───── Extracted data ─────
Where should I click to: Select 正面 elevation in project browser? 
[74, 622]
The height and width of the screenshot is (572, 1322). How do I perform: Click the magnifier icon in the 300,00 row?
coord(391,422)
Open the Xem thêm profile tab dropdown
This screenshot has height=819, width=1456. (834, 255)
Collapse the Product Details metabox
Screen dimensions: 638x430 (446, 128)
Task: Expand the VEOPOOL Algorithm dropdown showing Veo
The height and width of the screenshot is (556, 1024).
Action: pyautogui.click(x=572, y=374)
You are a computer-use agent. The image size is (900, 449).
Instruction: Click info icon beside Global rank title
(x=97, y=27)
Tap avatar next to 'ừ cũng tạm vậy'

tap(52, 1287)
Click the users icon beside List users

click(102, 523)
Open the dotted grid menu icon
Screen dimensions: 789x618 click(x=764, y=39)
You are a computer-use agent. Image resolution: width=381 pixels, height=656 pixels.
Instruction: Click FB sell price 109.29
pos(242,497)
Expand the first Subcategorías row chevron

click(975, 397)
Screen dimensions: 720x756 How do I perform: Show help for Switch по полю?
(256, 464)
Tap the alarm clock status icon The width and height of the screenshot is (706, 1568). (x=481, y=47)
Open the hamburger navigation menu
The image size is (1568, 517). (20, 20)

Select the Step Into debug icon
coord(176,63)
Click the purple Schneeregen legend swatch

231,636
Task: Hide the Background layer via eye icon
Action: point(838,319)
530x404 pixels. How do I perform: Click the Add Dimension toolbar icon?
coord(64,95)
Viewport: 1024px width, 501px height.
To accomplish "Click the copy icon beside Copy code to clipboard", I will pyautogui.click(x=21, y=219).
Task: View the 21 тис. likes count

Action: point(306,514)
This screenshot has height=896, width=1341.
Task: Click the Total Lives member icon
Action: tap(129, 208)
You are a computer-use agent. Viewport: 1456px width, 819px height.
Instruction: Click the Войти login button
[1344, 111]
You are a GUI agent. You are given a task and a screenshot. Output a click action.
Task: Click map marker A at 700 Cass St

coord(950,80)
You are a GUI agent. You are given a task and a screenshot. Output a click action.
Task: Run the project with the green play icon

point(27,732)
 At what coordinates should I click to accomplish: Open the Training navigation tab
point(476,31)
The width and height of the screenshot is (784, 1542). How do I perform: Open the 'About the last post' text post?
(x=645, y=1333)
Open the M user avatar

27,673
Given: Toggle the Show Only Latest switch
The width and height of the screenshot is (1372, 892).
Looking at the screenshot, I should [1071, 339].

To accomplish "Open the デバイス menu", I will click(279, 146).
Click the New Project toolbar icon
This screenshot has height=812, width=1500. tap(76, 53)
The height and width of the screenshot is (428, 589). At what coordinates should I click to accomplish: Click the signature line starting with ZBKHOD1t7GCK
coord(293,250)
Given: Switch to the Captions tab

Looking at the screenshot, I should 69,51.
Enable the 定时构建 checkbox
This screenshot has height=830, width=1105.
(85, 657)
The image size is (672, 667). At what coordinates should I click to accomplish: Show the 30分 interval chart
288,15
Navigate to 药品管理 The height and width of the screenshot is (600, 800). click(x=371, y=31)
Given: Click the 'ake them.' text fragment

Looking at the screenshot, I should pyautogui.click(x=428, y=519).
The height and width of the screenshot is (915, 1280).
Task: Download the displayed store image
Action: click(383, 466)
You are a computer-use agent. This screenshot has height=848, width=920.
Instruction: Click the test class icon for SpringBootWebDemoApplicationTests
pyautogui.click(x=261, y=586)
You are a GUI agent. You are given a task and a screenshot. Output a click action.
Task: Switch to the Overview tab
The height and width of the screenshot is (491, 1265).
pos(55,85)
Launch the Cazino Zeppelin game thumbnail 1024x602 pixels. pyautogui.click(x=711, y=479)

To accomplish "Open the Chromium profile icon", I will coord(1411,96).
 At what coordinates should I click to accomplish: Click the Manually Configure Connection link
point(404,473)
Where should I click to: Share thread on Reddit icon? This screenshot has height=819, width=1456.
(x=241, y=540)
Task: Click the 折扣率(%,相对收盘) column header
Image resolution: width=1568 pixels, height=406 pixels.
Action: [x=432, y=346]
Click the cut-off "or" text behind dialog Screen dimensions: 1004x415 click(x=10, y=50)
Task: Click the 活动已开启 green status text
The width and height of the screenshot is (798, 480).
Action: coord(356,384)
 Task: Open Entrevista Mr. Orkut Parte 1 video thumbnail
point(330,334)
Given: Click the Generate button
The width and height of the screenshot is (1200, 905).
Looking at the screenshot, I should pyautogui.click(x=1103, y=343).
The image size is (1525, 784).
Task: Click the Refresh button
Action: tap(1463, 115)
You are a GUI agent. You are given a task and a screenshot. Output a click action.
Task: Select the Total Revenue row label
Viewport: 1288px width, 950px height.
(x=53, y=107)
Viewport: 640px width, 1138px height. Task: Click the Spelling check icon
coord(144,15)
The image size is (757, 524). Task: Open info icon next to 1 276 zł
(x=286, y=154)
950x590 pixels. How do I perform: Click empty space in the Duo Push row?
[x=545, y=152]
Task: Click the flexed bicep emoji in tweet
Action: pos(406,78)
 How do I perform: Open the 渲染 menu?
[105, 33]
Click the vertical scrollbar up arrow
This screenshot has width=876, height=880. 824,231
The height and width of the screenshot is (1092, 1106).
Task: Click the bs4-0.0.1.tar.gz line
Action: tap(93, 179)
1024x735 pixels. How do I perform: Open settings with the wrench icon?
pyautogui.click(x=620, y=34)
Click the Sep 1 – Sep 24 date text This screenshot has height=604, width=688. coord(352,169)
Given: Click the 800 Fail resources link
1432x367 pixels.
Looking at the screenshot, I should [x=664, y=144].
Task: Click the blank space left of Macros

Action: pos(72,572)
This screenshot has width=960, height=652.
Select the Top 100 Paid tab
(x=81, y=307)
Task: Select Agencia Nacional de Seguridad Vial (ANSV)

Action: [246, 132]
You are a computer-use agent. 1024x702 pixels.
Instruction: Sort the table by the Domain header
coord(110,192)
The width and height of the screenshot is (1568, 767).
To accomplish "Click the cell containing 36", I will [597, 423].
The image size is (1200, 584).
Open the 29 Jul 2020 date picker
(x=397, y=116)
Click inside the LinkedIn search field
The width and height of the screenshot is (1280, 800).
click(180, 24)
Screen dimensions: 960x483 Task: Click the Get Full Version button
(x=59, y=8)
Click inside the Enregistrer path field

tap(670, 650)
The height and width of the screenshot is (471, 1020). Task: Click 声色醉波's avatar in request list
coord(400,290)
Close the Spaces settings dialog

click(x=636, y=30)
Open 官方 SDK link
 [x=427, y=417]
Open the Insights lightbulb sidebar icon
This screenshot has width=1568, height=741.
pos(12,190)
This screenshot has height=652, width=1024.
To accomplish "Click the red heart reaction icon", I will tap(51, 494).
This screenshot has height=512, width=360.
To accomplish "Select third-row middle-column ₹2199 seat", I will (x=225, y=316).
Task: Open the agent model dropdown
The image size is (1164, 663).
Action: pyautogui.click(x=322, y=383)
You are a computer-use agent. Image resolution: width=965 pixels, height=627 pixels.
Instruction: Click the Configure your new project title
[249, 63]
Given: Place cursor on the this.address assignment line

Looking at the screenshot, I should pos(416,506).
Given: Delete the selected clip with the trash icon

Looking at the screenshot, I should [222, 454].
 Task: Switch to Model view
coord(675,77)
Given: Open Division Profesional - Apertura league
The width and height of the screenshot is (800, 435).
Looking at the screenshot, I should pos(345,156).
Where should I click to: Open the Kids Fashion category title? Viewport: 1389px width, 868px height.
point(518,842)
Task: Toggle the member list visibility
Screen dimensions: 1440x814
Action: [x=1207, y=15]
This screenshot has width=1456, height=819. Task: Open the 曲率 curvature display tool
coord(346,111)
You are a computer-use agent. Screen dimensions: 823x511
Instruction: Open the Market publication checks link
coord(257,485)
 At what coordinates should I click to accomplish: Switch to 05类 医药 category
─────
▶ [Directions] Copy out the lines of the material from the line containing "The image size is (672, 667)." through the line containing "Navigate to 药品管理", both included.

▶ [Exercise solution]
The image size is (672, 667). At what coordinates should I click to accomplish: Show the 30分 interval chart
288,15
Navigate to 药品管理 The height and width of the screenshot is (600, 800). click(x=371, y=31)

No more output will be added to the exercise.